Repeat each record below exactly as given.

Dataset entries:
# # # #
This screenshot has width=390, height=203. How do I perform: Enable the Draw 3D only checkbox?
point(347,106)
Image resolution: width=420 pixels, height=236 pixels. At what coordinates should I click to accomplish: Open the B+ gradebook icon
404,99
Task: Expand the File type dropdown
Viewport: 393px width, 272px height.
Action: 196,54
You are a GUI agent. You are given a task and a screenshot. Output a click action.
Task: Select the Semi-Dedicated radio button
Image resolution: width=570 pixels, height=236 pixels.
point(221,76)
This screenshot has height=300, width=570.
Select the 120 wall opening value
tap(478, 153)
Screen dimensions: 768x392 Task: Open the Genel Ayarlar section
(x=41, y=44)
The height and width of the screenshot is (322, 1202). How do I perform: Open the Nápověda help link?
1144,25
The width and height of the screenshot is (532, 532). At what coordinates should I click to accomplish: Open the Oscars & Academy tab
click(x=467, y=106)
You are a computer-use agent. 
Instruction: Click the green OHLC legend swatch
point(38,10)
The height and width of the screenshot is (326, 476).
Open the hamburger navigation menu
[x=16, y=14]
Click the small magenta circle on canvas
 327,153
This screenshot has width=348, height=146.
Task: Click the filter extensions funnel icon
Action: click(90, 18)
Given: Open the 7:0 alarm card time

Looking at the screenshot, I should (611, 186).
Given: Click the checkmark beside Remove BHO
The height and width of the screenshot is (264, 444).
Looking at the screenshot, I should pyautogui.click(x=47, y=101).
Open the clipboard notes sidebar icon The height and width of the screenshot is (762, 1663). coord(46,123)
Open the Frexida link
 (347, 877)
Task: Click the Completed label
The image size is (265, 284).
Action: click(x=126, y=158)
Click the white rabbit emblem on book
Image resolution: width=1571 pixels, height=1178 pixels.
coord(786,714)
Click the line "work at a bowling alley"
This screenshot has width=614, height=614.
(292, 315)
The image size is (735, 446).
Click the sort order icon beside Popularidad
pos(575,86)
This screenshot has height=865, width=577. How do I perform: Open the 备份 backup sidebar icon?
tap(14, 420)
# # # #
→ **ANSWER FOR THE TASK**
This screenshot has width=390, height=203. How do I perform: Enable the Draw 3D only checkbox?
point(347,106)
Image resolution: width=420 pixels, height=236 pixels. At what coordinates should I click to accomplish: Open the B+ gradebook icon
404,99
Task: Expand the File type dropdown
Viewport: 393px width, 272px height.
Action: 196,54
You are a GUI agent. You are given a task and a screenshot. Output a click action.
Task: Select the Semi-Dedicated radio button
Image resolution: width=570 pixels, height=236 pixels.
point(221,76)
This screenshot has height=300, width=570.
Select the 120 wall opening value
tap(478, 153)
Screen dimensions: 768x392 Task: Open the Genel Ayarlar section
(x=41, y=44)
The height and width of the screenshot is (322, 1202). How do I perform: Open the Nápověda help link?
1144,25
The width and height of the screenshot is (532, 532). At what coordinates should I click to accomplish: Open the Oscars & Academy tab
click(x=467, y=106)
You are a computer-use agent. 
Instruction: Click the green OHLC legend swatch
point(38,10)
The height and width of the screenshot is (326, 476).
Open the hamburger navigation menu
[x=16, y=14]
Click the small magenta circle on canvas
 327,153
This screenshot has width=348, height=146.
Task: Click the filter extensions funnel icon
Action: click(90, 18)
Given: Open the 7:0 alarm card time

Looking at the screenshot, I should (611, 186).
Given: Click the checkmark beside Remove BHO
The height and width of the screenshot is (264, 444).
Looking at the screenshot, I should pyautogui.click(x=47, y=101).
Open the clipboard notes sidebar icon The height and width of the screenshot is (762, 1663). coord(46,123)
Open the Frexida link
 (347, 877)
Task: Click the Completed label
The image size is (265, 284).
Action: click(x=126, y=158)
Click the white rabbit emblem on book
Image resolution: width=1571 pixels, height=1178 pixels.
coord(786,714)
Click the line "work at a bowling alley"
This screenshot has width=614, height=614.
(292, 315)
The image size is (735, 446).
Click the sort order icon beside Popularidad
pos(575,86)
This screenshot has height=865, width=577. How do I perform: Open the 备份 backup sidebar icon?
tap(14, 420)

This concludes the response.